Secondly, you can't do anything about the risks associated with a company's past deeds. If your company has been doing something illegal, incurred a liability it can't pay, or has not been paying its taxes, then it's the courts or the government that has first call and ultimate control of the company, not its owners.

Finally if (like most of us) you work for a company, rather than just own it, then avoidance is probably impractical. You have to play the cards you are dealt and reduce, spread, transfer, or assume each risks. Unless, of course, you want to change jobs.


Reader Comments:

Dominic Strong writes:

I have just read your document and would like to maybe clear up the idea of pure risk and speculative risk that you are having. A robbery is a pure risk as you rightly stated.
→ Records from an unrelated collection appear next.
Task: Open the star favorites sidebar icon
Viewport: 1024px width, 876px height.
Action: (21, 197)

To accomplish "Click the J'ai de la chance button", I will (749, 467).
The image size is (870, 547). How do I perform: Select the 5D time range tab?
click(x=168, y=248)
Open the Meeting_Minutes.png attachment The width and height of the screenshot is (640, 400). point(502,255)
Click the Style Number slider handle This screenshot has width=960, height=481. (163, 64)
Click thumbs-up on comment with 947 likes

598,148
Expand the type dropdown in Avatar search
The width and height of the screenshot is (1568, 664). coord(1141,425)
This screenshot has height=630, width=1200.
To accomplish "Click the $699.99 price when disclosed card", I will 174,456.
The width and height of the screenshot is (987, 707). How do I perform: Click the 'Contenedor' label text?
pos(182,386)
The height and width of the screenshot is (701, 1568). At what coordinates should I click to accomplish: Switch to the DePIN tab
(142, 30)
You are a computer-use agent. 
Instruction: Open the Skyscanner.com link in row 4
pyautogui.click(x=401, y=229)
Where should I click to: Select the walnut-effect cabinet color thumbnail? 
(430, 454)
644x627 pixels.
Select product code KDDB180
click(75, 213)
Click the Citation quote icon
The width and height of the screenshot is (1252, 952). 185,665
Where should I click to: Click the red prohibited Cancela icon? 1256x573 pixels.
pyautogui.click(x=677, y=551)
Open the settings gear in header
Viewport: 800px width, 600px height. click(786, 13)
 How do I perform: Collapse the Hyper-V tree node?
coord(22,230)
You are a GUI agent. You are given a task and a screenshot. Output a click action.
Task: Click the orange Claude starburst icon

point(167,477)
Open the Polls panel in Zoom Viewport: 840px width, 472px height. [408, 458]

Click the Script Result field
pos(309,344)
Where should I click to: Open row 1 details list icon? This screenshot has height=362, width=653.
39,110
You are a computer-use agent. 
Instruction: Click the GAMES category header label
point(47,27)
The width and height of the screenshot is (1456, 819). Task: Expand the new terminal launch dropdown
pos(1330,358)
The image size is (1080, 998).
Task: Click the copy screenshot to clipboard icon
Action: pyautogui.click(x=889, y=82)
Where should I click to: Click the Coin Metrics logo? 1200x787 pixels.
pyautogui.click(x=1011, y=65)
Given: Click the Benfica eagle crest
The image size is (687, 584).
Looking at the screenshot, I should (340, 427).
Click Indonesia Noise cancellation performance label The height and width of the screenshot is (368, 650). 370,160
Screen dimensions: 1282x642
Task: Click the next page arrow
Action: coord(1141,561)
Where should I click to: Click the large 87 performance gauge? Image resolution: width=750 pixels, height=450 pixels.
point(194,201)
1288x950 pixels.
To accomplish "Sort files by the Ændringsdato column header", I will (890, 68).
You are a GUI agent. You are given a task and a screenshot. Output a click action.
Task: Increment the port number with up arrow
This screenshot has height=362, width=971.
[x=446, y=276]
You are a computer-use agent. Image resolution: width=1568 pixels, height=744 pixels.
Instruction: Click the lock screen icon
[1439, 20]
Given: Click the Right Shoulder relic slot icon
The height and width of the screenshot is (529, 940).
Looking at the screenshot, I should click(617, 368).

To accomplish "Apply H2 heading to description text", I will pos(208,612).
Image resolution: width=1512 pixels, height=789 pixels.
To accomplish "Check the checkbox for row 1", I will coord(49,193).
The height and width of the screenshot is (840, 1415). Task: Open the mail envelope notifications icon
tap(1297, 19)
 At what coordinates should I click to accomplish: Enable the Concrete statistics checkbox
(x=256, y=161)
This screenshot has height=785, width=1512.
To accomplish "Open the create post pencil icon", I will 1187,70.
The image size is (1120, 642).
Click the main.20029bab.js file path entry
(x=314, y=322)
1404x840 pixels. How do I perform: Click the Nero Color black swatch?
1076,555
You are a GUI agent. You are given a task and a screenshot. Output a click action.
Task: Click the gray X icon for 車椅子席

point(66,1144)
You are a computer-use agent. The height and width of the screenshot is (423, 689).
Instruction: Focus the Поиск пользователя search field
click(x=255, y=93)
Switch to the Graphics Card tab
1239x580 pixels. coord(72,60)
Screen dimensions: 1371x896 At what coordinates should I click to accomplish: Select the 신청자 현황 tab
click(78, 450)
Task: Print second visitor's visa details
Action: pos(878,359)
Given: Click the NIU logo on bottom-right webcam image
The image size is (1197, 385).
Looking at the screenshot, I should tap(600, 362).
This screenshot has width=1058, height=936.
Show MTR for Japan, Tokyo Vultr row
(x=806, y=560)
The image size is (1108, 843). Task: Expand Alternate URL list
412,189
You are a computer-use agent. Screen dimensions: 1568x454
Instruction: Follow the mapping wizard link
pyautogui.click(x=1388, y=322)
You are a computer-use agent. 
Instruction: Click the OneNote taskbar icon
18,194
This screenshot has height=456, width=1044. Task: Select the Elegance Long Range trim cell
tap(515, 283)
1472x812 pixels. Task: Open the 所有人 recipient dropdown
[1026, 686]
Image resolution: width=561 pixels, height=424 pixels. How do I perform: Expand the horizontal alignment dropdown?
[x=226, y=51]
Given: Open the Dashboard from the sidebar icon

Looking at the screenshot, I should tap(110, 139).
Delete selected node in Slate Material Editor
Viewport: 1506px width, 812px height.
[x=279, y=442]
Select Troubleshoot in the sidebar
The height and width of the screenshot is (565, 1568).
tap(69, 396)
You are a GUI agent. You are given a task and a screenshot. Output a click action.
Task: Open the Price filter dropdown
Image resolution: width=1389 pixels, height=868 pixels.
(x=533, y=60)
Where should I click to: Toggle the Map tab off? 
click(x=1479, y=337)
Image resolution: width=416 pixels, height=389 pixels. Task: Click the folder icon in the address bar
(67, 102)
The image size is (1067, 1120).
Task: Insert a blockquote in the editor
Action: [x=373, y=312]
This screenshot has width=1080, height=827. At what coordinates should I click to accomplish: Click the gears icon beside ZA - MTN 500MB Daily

There is never a possibility of gain. A company can have and usually has many risks at the same time. Some of these may be pure risks and some may be speculative risks. In the case you mentioned robbery does not become a speculative risks as it never has a possibility of gain. The manager of the gas station just has to deal with both speculative risks (whether or not the gas station will be profitable) and pure risks of which robbery is just one.

I agree that from the manager's point of view it is a pure risk. But my point is that from the owner's (or higher management's) point of view operating the gas station is speculative, with the risk of robbery being just part of that speculative risk. It depends very much upon where you sit as to whether a risk is classed as pure or speculative.